== Document excerpt ==
··········
Conductor Martin Majkut directing Rogue Valley Symphony performing Beethoven’s Symphony No. 3 “Eroica”

Chef Majkut Serves Up a Winning Feast as Rogue Valley Symphony Opens Its Season

– by Lee Greene

Five years ago when Martin Majkut took over the reigns as Music Director of the Rogue Valley Symphony, he quickly transformed a moribund little local orchestra into a top notch regional symphony orchestra, bringing high energy to the task of running the orchestra and it’s musicians, offering new pieces of music as well as a fresh outlook and insight into the standard classical repertoire, drawing quality musicians into the orchestra and “A” list soloists to join in its performances, and demonstrating an uncanny knack for assembling compelling and exciting concert programs. One might well wonder if he could keep it up after 5 years. Friday evening, when the Symphony launched Masterworks Concert I of the 2014-2015 season, we got the answer, and it was a resounding “YES!” In fact, after 5 years, the Rogue Valley Symphony and their concert program seem to have gotten even better.

Majkut put together a remarkable program of 3 pieces for this first concert of the season. He began with a contemporary piece, Oaken Sky, by 26 year old composer, Chris Rogerson, who is the hot new commodity now in contemporary composers among major American orchestras. His works have been or will be played recently by the Amarillo Symphony, New World Symphony, Atlanta Symphony Orchestra, New Jersey Symphony, Spokane Symphony Orchestra, Kansas City Symphony, Buffalo Philharmonic Orchestra, and now the Rogue Valley Symphony. Oaken Sky was the perfect piece to open the program, and the new season. At 7 minutes, it was like a delectable appetizer at a fine epicurean restaurant, showing off what the kitchen can do, and whetting the appetite for all that would come after. Rogerson employs the full orchestra: woodwinds, brass, strings, harp, celesta, timpani and a warehouse of various percussion instruments all have significant parts to play, providing opportunities to show off each of the orchestra’s different sections. The piece can best be described as Impressionist Music, setting an atmosphere and conveying mood, rather than presenting a detailed tone-picture. The composer describes the work saying “Imagine it’s night and you are standing under a tree looking at the stars. Some of the light . . . is blurred by the branches . . . . I try to create this “blurry” effect . . . in addition to moments of pure clarity.” While providing a nice taste of what the orchestra can do, the piece is light and airy, just as a good appetizer ought to be.

Violin soloist Bella Hristova performing Sergei Prokofiev’s Violin Concerto No. 1 with the Rogue Valley Symphony

Violin soloist Bella Hristova performing Sergei Prokofiev’s Violin Concerto No. 1 with the Rogue Valley Symphony

For the second piece, Majkut managed to snare one of the hottest violin soloists on the scene today, Bella Hristova, and to persuade her to join the Symphony in performing one of the most impressive and difficult violin concertos, Prokofiev’s Violin Concerto No. 1. Prokofiev composed the piece during an illicit love affair and poured all of his passion into this composition and especially the solo violin part. Hristova, a young musician with a growing international career, has won multiple competitions, prizes & grants, and has performed extensively as a soloist with orchestras, including with Pinkas Zuckerman at Lincoln Center, with Jaime Laredo at Carnegie Hall, with the Mississippi Symphony, City of London Sinfonia, Orquesta Sinfonica de Venezuela, Estonian National Symphony Orchestra, and Canada’s National Arts Center Orchestra. Ms. Hristova was superb playing Prokofiev’s Violin Concerto No. 1 Friday evening, executing fast moving passages and playing at the high range of her instrument flawlessly, while conveying all of the intense passion that Prokofiev had invested in this piece. The orchestra was excellent in playing their parts for this piece too, with violas, clarinet, other woodwinds, and violins all contributing significant and outstanding performances, all producing a moving and memorable recital. So Chef Majkut’s second course of the evening was a tasty and satisfying dish.
··········
== Rows of pointing data ==

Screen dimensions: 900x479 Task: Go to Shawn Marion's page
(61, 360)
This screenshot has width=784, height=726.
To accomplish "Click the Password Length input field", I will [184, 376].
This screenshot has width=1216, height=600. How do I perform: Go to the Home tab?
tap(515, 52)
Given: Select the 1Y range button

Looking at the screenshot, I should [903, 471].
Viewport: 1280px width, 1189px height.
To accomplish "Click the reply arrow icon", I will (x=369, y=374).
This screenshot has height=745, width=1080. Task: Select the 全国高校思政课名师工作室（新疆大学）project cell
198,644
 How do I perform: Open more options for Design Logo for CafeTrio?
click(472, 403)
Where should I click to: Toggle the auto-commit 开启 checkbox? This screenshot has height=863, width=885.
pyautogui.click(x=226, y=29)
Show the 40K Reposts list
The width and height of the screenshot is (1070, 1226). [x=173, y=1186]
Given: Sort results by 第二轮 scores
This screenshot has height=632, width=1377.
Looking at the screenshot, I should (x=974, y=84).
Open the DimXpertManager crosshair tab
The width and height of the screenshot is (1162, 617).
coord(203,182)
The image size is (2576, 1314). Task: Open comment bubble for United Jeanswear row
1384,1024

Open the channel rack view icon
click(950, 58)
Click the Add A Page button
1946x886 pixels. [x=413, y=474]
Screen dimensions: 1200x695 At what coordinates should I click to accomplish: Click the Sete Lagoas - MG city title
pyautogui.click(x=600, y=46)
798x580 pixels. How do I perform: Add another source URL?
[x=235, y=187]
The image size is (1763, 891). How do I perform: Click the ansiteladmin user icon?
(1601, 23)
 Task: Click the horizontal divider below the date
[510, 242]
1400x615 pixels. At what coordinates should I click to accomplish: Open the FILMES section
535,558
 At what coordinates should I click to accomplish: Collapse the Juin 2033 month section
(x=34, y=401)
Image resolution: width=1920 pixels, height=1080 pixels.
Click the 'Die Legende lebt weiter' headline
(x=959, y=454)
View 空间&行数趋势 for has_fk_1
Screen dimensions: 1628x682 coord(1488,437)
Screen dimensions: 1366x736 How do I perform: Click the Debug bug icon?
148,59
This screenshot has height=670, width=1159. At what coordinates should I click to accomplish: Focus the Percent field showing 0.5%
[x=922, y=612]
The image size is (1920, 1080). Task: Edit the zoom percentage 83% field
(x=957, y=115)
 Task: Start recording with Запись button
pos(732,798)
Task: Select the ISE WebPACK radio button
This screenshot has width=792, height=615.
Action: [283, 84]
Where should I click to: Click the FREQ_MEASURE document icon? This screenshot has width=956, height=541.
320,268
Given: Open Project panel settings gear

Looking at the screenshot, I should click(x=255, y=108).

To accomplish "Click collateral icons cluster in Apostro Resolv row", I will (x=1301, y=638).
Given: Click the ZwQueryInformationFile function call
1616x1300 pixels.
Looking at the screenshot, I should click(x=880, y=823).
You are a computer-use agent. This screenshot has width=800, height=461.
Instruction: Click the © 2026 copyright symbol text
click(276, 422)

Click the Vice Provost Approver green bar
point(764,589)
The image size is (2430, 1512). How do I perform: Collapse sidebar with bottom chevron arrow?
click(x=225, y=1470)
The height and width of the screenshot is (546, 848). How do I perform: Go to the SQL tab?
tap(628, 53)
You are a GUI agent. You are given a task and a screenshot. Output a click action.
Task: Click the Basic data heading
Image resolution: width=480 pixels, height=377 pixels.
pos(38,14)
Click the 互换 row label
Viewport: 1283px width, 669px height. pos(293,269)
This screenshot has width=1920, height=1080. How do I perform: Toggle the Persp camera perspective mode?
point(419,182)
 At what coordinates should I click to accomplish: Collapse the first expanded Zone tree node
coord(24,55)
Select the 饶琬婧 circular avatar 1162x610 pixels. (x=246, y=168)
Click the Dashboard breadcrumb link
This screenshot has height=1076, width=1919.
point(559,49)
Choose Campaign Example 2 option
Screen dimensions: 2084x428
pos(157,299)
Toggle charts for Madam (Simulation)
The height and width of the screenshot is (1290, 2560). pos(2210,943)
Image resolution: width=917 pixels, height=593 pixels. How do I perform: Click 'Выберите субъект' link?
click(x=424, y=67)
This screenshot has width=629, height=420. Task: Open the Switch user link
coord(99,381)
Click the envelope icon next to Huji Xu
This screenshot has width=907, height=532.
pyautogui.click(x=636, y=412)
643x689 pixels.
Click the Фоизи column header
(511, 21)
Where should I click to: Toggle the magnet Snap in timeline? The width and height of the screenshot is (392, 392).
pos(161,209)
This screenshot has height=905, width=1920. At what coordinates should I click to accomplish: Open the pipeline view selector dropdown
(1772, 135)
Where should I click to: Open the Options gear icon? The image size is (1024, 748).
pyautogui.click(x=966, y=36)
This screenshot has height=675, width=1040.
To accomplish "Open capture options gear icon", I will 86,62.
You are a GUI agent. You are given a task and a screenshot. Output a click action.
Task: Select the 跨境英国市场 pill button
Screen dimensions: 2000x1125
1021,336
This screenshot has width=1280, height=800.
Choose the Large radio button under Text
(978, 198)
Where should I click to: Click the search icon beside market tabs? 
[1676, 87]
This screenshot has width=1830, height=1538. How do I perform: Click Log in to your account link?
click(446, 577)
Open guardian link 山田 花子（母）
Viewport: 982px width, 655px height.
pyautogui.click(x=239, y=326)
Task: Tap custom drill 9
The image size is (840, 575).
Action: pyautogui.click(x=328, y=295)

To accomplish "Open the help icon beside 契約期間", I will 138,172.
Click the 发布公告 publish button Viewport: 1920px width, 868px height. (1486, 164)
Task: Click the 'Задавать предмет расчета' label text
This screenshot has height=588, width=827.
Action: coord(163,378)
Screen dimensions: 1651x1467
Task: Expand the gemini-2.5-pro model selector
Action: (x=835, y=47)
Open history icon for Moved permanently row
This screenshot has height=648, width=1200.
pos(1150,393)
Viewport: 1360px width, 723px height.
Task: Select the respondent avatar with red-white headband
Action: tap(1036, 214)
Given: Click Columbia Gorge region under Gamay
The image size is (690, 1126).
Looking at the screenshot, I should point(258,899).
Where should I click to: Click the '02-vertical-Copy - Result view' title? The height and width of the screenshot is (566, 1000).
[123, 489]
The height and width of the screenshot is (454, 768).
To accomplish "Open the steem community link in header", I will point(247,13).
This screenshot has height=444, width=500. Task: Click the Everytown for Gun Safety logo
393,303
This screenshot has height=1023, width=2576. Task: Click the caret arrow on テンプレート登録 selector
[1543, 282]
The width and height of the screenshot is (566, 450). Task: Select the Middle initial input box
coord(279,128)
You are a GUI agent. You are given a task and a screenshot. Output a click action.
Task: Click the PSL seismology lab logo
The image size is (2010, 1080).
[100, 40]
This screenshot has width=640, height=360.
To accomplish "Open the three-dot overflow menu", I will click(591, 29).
··········
== Directions ==
**a.** In the Rogue Valley Symphony review, change "moribund" to "struggling" and write out the passage starting at "Five years ago" and ending at "gotten even better.".
**b.** Answer these questions using the Rogue Valley Symphony review:
(i) How many years ago did Martin Majkut become Music Director of the orchestra?
(ii) How long is the piece Oaken Sky?
(iii) Who was the soloist for Prokofiev's Violin Concerto No. 1?
**c.** Proceed with the Rogue Valley Symphony review from the point where it stops.

== Exercise results ==
**a.**
Five years ago when Martin Majkut took over the reigns as Music Director of the Rogue Valley Symphony, he quickly transformed a struggling little local orchestra into a top notch regional symphony orchestra, bringing high energy to the task of running the orchestra and it’s musicians, offering new pieces of music as well as a fresh outlook and insight into the standard classical repertoire, drawing quality musicians into the orchestra and “A” list soloists to join in its performances, and demonstrating an uncanny knack for assembling compelling and exciting concert programs. One might well wonder if he could keep it up after 5 years. Friday evening, when the Symphony launched Masterworks Concert I of the 2014-2015 season, we got the answer, and it was a resounding “YES!” In fact, after 5 years, the Rogue Valley Symphony and their concert program seem to have gotten even better.

**b.**
(i) Five years
(ii) 7 minutes
(iii) Bella Hristova

**c.**
For the third piece of the evening, after intermission, Majkut gave us the meat of the meal, Beethoven’s Symphony No. 3, “Eroica”. Eroica was a revelation when it was introduced by Beethoven; it was like nothing that came before it, and it changed the face of classical music forever after. Beethoven dispensed with long held symphonic conventions in constructing his Symphony No. 3 and instead pursued innovative ideas and incorporated an unheard of density of ideas in composing the piece. This divergence from convention was apparent from the very outset – Beethoven announced this was going to be something different in the first 8 seconds of this work: Symphonic convention of the era required either a slow introduction or the immediate presentation of the main theme; Beethoven, though, begins with something wholly novel – two sharp full orchestral chords that demand attention announcing the rapid tempo. (You can listen to this surprising and dramatic beginning to the piece for yourself in the 1 minute excerpt recording of Friday evening’s performance which is linked below).

Which brings us back to Mr. Majkut and his unique contributions that make these performances so interesting and compelling. Beethoven specified a very brisk tempo in his markings on the score for “Eroica” – but almost every contemporary conductor ignores Beethoven’s tempo markings and slows the piece down substantially. Maestro Majkut, who has thought this all through, takes a different tact:

“my interpretation is very much informed by the scholars of the authentic performance practice. Although we do not possess period instruments in a modern symphony orchestra, I find that trying to make the piece as “period-correct” as possible produces performance that is surprisingly modern and has a very direct emotional impact. As for the tempos, although the metronome marking should never be seen as a dogma, my tempos will be on a brisk side. The most important thing in the first movement, that is being distorted most often, is not the actual tempo but the metric FEELING. It has to be felt in one, not in three . . . Only then you get the right phrasing in place. The second movement is also too often “milked” to a Mahlerian degree. I try to be mindful of the original title: Marcia funebre. Again, it needs to FEEL like a march, which it does not if the tempo is too slow.”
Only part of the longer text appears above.